Software for analyzing global family-based association studies

Penalized linear mixed models for correlated genetic data with application to orofacial clefts

Summary

Oral cleft research was limited by the inability to fully analyze a complex multinational genetic dataset due to the absence of appropriate statistical tools. My role involved developing a custom statistical methodology capable of handling this intricate data structure. I rigorously tested and refined this method through simulations and then built a robust, open-source R/C++ software package for its practical application. The successful analysis of the dataset with this software provided valuable new insights into the genetics of oral clefts, contributing to the ongoing effort to understand, prevent, and treat these conditions.

Humanizing the project - meeting the participants

One unremarkable day of my doctoral work, I recognized something extraordinary about this dataset: Colombia was the country with the most representation in the study. Yes, Colombia had the most participants, hundreds more than the US. Which is astonishing, given that globally there is precious little genetic data representing Latin American populations. Less than 2% of GWAS data represent people of Hispanic or Latin American ancestry. I marveled at how the directors of the grant had managed to collect such rich data from a Colombian population. I wondered: was there a large research hospital in Colombia’s capital that was an exceptionally productive data collection site? It was in pursuing this question that I encountered the work of the Clínica Noel – a relatively small hospital, not in the national capital, providing exceptional treatment for children and hope for their families. This hospital was the leading recruitment site for the genetics study I was researching. I was so deeply moved by what I read about the Clínica Noel’s work that I determined that I had to go.

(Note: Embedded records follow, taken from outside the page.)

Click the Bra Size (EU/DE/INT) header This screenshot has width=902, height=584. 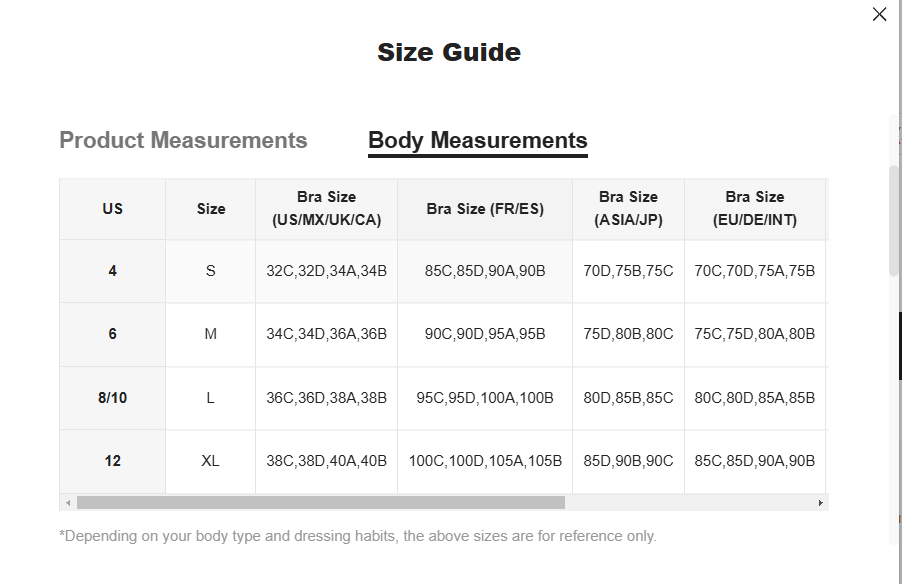(755, 209)
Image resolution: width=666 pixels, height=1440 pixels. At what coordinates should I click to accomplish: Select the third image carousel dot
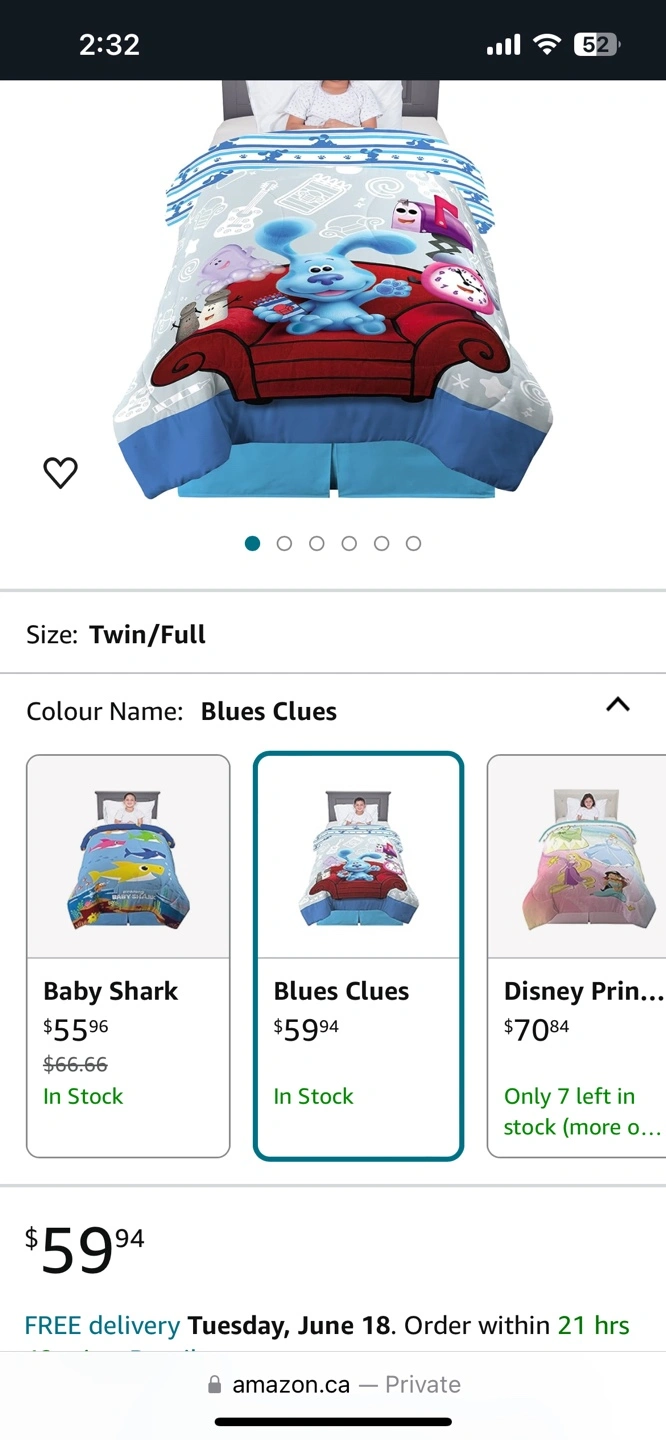pos(317,543)
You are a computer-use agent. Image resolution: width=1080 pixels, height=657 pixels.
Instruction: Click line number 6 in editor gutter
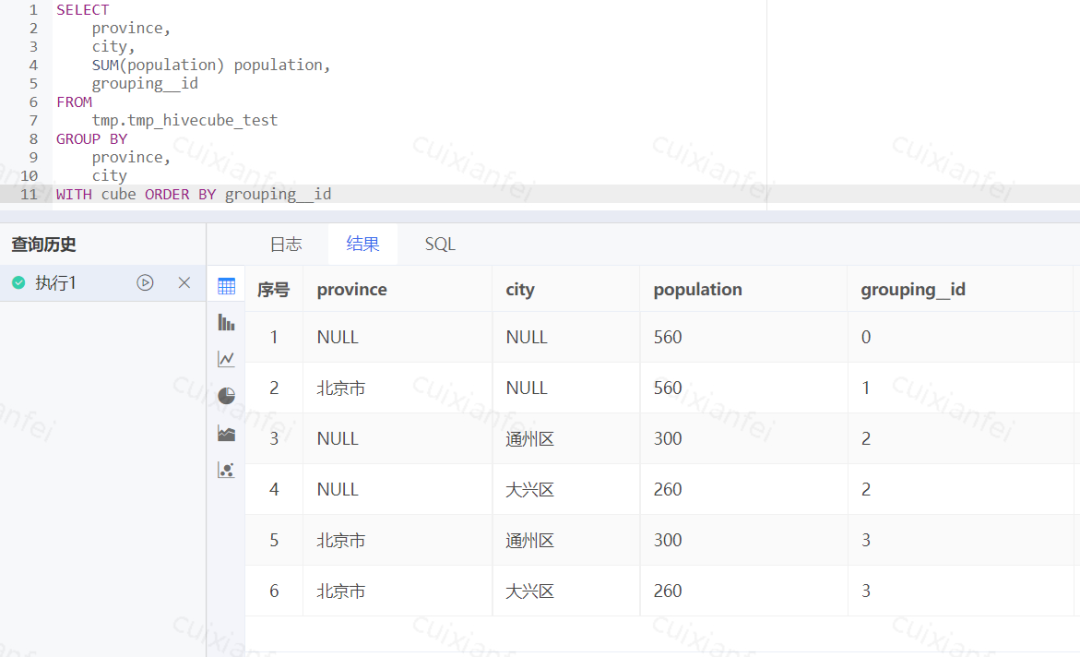[x=33, y=102]
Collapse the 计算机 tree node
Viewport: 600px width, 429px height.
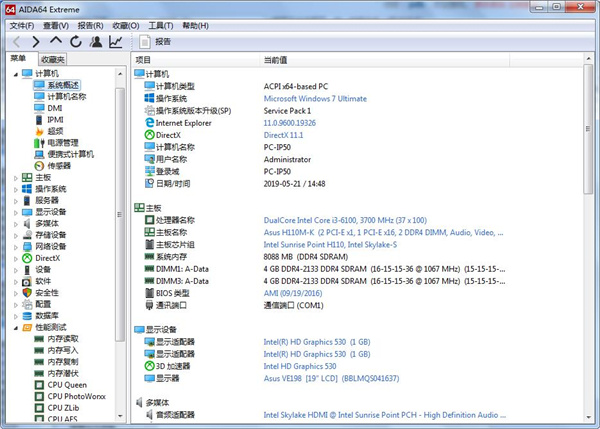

This was much deeper than one doc student’s desire for adventure. This was a principled decision, borne out of the need to humanize the genetic data. In my deeply computational work, I had lost the humanity of the data. Somewhere in the R/C++ code, I had forgotten that the purpose driving this work was really about children and their families. Reading the Clínica Noel website brought me near tears, seeing the stories of parents who found hope for their kids. Seeing the children’s smiles. Reading stories of children who received cleft lip/palate treatment at the Clínica Noel years ago, and then had grown up to become surgeons and specialists who serve in that clinic today.

Through the directors of the grant, I was able to contact some of the cleft care specialists at the Clínica Noel. We discussed the potential for a qualitative, community-based research project with the goal of humanizing the genetic research – that is, humanizing in the sense of integrating the elements of human personhood. We wanted to include participating families’ stories, experiences, and questions into the genetic research. Our idea became a grant that was funded for the 2024-2025 academic year by the Fulbright research program. I lived in Medellín for 7 months of that academic year conducting this research with my colleagues from the Clínica Noel, and it was a privilege to be a part of the work the clinic is doing.

There is a YouTube video capturing a lecture I gave at the Clínica Noel about our research. An article detailing our work in the Clínica Noel is in preparation.